Der Münchner Autor Hans-Karl Fischer stellte an diesem Abend vor dem Publikum des Münchner Literaturbüros einige Kapitel aus seinem Roman-Entwurf mit dem Arbeitstitel „Gewalt” zur Diskussion. Der Text verhandelt autobiographische Erlebnisse des 16- 17 jährigen Schülers in einem Niederbayerischen Internat in den 70er Jahren.
Dabei schildert der Autor plastisch das Internatsleben, bei dem es in diesen Kapiteln vor allem um Auseinandersetzungen zwischen den jungen Burschen geht und weniger um den Kampf mit den „Patres”: Freundschaft, Rivalität, Brutalität – und echte philosophische Fragen. Die feinen Mechanismen der inneren Abgrenzung, des Versteckens und der Tarnung des Einzelnen gegenüber den „Anderen” kommen ausführlich zur Sprache. Immer wieder versteht es der Autor, köstliche Sprach – Bonbons in den Text zu streuen, die den Leser aufhorchen lassen.
Höhepunkt der Grausamkeiten: Das „Aufsaugen” des Speichels ( bayerisch „Lungenharing”) eines Mitschülers vom Erdboden, das paradoxerweise den Leckenden nicht als Speichellecker sondern als Helden dastehen lässt.

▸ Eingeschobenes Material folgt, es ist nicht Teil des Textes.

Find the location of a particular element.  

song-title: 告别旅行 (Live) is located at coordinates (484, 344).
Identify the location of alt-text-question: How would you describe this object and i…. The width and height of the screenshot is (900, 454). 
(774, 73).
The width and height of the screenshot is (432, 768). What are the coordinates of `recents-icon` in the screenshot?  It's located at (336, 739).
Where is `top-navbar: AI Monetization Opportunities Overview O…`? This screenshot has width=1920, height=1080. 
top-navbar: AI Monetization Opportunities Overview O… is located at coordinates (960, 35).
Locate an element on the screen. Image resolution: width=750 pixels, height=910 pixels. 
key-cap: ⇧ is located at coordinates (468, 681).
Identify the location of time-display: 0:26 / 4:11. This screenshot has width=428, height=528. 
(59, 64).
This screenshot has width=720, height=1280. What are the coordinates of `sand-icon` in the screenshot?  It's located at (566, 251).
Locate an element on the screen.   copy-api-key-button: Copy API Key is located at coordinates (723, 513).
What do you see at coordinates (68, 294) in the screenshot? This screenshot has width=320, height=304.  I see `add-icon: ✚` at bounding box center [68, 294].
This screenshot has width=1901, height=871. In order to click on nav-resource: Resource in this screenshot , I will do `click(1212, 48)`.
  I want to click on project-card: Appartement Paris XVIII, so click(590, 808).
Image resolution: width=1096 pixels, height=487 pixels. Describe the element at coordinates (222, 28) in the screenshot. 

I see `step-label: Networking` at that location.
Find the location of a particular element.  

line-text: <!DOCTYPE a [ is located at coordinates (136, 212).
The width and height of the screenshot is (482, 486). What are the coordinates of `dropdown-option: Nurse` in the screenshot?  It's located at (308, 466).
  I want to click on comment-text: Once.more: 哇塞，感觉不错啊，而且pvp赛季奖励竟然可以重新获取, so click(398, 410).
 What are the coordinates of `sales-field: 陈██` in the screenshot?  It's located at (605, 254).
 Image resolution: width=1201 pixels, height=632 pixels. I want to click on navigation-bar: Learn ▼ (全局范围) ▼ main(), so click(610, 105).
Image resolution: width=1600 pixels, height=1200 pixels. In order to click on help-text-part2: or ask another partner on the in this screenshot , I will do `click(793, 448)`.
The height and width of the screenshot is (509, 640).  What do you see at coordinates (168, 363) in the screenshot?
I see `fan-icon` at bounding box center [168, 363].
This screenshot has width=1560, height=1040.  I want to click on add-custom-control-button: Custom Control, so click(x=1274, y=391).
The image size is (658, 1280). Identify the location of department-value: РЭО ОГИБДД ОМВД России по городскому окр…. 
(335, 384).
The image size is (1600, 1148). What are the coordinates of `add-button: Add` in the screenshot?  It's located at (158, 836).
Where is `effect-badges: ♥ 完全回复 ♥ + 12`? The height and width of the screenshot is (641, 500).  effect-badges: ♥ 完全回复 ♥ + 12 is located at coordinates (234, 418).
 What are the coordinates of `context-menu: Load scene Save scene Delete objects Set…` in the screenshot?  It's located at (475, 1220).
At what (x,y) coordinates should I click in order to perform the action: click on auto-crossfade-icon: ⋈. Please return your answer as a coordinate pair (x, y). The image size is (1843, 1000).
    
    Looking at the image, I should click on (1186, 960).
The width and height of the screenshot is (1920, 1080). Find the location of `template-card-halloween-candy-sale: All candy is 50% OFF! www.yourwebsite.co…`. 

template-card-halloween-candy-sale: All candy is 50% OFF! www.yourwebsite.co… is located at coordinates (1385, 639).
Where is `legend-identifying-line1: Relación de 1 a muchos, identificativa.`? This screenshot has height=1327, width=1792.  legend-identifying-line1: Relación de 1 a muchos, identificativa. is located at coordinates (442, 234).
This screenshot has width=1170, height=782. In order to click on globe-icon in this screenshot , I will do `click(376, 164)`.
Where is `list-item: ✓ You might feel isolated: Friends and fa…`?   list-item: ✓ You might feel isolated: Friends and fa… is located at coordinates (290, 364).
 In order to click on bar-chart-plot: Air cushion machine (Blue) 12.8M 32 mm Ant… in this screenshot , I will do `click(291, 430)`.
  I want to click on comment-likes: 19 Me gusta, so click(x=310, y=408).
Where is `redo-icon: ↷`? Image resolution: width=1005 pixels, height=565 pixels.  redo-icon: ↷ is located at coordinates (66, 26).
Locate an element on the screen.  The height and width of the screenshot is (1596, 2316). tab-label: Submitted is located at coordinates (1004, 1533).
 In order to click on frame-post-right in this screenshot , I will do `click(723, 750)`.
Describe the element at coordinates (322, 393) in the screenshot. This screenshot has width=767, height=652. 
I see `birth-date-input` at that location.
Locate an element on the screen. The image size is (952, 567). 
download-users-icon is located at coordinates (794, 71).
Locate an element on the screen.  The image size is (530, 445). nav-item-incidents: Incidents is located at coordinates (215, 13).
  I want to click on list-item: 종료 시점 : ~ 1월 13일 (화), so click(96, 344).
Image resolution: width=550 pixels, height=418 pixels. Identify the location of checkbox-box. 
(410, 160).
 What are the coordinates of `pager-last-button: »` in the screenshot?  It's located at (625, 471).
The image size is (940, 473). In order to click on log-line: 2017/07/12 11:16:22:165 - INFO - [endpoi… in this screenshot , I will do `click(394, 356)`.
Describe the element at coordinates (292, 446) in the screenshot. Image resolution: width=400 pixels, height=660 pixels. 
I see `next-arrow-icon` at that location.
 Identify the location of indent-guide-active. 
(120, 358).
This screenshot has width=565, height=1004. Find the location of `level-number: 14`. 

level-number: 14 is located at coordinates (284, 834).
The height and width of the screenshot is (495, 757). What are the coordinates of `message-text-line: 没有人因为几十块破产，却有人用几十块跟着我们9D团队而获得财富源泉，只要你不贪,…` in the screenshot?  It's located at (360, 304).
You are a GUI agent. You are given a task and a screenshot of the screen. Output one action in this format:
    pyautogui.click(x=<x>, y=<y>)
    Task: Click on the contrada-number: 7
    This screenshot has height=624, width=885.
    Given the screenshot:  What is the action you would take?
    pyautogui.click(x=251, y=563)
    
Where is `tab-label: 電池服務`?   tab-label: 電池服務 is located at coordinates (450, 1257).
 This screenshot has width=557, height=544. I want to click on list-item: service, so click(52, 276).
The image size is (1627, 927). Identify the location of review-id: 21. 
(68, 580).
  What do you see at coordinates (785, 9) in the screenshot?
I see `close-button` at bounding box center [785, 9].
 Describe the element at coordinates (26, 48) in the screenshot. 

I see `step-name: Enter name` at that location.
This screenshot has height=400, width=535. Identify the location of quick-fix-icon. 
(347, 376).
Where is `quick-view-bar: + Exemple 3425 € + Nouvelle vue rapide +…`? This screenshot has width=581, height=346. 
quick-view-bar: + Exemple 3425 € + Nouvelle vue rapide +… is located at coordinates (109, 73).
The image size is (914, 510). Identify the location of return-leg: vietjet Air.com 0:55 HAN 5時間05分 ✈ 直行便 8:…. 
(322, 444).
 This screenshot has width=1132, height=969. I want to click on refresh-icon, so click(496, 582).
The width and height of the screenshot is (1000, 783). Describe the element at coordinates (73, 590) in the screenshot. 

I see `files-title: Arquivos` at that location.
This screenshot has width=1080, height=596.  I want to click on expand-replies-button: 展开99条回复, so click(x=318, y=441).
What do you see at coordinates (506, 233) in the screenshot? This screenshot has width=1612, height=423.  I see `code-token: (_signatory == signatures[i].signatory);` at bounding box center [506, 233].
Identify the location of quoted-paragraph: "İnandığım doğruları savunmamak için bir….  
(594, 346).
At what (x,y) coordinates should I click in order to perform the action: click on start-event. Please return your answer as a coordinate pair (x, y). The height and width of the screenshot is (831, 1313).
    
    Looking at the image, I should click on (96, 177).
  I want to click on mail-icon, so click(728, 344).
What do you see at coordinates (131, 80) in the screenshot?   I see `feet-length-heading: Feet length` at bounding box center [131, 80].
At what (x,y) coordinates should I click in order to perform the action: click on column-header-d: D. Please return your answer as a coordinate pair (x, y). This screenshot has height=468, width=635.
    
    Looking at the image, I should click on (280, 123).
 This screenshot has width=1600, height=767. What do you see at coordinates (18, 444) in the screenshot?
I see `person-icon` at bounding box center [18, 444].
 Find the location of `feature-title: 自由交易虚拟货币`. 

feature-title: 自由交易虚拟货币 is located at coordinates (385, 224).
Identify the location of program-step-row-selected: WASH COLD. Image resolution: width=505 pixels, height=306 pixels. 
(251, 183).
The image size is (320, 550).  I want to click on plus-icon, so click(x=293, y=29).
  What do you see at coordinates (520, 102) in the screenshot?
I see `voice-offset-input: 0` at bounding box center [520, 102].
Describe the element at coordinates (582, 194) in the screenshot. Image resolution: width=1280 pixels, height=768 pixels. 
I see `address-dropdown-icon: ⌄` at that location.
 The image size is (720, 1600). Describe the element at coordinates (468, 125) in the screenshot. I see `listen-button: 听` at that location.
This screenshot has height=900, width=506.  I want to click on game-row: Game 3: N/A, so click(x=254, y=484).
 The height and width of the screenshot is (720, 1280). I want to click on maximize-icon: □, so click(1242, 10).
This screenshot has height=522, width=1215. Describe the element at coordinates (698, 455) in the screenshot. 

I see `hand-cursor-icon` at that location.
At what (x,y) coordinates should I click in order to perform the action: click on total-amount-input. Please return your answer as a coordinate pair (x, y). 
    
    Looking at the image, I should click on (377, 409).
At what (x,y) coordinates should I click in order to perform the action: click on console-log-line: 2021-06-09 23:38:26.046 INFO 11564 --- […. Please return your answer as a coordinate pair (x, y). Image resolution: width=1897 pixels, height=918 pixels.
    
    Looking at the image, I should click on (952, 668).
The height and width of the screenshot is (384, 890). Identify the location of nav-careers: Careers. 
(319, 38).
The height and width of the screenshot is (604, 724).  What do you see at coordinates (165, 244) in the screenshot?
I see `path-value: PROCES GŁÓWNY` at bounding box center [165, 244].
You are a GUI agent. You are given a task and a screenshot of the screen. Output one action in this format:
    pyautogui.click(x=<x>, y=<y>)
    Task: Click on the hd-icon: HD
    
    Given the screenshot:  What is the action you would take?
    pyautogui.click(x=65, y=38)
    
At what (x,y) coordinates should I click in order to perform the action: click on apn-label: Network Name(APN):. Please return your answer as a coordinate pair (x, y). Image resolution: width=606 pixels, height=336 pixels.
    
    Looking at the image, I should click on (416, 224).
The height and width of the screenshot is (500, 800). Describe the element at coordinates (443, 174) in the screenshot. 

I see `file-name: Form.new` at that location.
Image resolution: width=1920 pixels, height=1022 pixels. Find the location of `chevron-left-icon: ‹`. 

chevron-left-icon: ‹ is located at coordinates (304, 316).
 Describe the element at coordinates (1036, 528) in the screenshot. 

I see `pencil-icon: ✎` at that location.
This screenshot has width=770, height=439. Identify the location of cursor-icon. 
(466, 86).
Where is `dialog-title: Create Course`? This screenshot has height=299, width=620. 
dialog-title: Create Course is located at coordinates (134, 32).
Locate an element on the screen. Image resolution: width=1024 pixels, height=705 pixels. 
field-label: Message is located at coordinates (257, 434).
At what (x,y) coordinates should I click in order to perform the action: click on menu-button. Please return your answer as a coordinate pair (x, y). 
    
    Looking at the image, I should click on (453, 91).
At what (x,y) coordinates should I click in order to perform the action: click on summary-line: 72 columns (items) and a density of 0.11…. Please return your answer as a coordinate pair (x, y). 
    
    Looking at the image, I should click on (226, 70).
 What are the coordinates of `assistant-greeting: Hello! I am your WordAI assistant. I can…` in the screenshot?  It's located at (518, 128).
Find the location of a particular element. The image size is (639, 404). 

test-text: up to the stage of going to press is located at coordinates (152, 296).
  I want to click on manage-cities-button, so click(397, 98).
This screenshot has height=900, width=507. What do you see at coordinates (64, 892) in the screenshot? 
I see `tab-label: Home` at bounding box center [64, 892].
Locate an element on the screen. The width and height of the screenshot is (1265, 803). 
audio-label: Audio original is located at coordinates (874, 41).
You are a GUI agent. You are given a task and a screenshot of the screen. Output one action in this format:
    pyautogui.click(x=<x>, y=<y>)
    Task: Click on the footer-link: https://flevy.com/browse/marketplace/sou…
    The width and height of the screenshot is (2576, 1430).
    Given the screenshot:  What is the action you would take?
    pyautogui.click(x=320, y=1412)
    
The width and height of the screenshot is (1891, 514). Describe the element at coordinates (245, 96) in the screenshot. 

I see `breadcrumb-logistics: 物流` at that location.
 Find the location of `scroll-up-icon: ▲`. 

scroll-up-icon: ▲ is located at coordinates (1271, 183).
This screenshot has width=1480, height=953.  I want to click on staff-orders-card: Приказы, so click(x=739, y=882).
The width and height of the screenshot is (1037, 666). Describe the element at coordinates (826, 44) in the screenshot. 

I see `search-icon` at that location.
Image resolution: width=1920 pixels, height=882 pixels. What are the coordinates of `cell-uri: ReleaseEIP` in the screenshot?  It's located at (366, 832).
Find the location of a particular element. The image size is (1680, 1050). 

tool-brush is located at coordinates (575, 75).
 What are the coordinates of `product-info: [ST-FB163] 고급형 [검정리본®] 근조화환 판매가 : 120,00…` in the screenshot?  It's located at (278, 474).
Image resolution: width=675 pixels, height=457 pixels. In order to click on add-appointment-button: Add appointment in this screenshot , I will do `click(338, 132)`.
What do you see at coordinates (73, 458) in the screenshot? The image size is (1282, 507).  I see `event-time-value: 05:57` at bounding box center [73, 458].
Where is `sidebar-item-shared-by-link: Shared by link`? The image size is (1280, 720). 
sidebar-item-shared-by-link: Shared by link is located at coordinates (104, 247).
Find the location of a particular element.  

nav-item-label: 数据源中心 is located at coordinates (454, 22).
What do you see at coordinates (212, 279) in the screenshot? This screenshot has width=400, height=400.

Die erlesenen Momente des Gebets im Klostergarten schienen aber dem Publikum noch mehr gelungen. Der Text vergleicht das Internat mit einem „Hohlen Baum”. Der Kampf um Geld, Haarlänge, Tanzpartnerinnen, Rang und Macht – dies alles spielt eine Rolle. Dem Autor kommt es aber auch auf Thesen an, wie etwa die mehrfachen pädagogischen Umwälzungen des autoritären Kloster- Stils in den 70er Jahren oder die innere „Bezugslosigkeit“ seiner Hauptfigur. Die Zuhörer verlangten dagegen eher Spannungsbogen, plastische Details und Dialoge – ein typischer Arbeitsabend im MLb, wie er sonst nirgendwo in der Stadt geboten wird.